Comíamos lo típico de las ferias: sopes, enchiladas, espiroquetas con una gruesa capa de polvo encima. Nos formábamos hasta tres veces en cada juego y por increíble que parezca nunca volvíamos el estómago. Había un juego en particular que amábamos, era una especie de pozo de metal y uno se paraba de espaldas a la pared, empezaba a dar vueltas y el piso comenzaba a bajar, la fuerza centrífuga hacía que te pegaras a la pared. Era divertidísimo ver a los de enfrente con todo el pelo pegado y los cachetes estirados.

Creo que mi rechazo adulto a la época navideña no es más que una nostalgia mal entendida de mis años de niñez y adolescencia. Ahora todo me parece mal y chocante: el tráfico, la presión de cumplir con la mayor cantidad de compromisos, el gasto desmedido en cosas innecesarias, pero sobre todo las tradiciones que hemos adoptado de nuestros vecinos del norte. No puedo entender estas nuevas modas de los duendes de Santa Claus y cosas así que me parecen francamente macabras, ni las elitistas villas navideñas en los centros comerciales y bueno, peor aún cuando incluyen nieve artificial cada hora.

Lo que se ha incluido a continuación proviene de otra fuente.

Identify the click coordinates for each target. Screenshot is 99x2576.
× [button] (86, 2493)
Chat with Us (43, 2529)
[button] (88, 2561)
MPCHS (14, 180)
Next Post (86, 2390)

Me chocan las fiestas con música de Michael Bublé y la edición de chocolates navideños.

Tan felices que éramos con las tradiciones adaptadas al estilo latino y disfrutando de cosas mucho más sencillas como poner nacimientos en los que los pastores eran del mismo tamaño que los pollos que convivían sin ningún empacho con elefantes, jirafas y burros y por los que pasaba un río hecho de papel aluminio con peces y tropicales flamingos, todo amurallado por un elegante pliego de papel roca, y disfrutar de las pastorelas de diablos contra pastores.

Como a todos los quejosos, todo me pasa, diciembre suele ser un mes complicado en el que sufro los más ridículos accidentes como cuando me pegué un toque tremendo probando las luces del nacimiento por pisar el musgo húmedo o como cuando traje el árbol natural y una araña me brinco en la cabeza, o cuando pesqué una Influenza N1H1 por insistir en no tapar mi brillante vestido de lentejuelas con ningún abrigo, o como cuando agarré tremenda fiesta el 23 de diciembre y al otro día tuve que trabajar e irme manejando en la noche para depositar lo que quedaba de mí en la cena navideña familiar.

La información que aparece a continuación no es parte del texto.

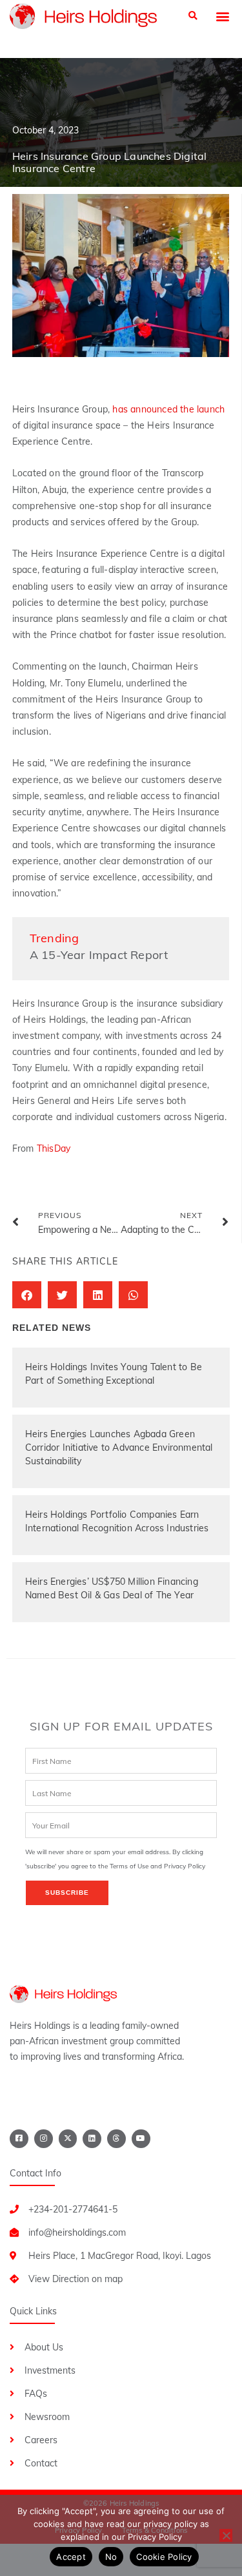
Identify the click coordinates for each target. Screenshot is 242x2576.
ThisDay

En resumen, fuera de la feria a la que ya nunca puedo ir por trabajo, lo único que me queda es soportar como espartana que esto pase con la menor cantidad de contratiempos posibles, que no me metan a ningún intercambio, que no me haga daño tanta comida y que no engorde lo que yo sé que me merezco engordar, que no pesque algún virus o fiebre tifoidea por el frío, la comida callejera y los innumerables recalentados y que en la cena familiar no me dé por echar pleito con mi mamá que siempre le da mejores regalos a mis hermanos que a mí.

Que enero y febrero meses todavía más difíciles porque son igual de fríos, pero sin fiestas y padeciendo la cuesta de enero y la resaca navideña no me depriman tanto como el último año en cuestión y que me valgan los propósitos y no haga un solo intento por pretender ser mejor persona o hacer deporte o levantarme más temprano y mucho menos por dejar de ver los fantásticos y morbosos programas de Discovery Home & Health.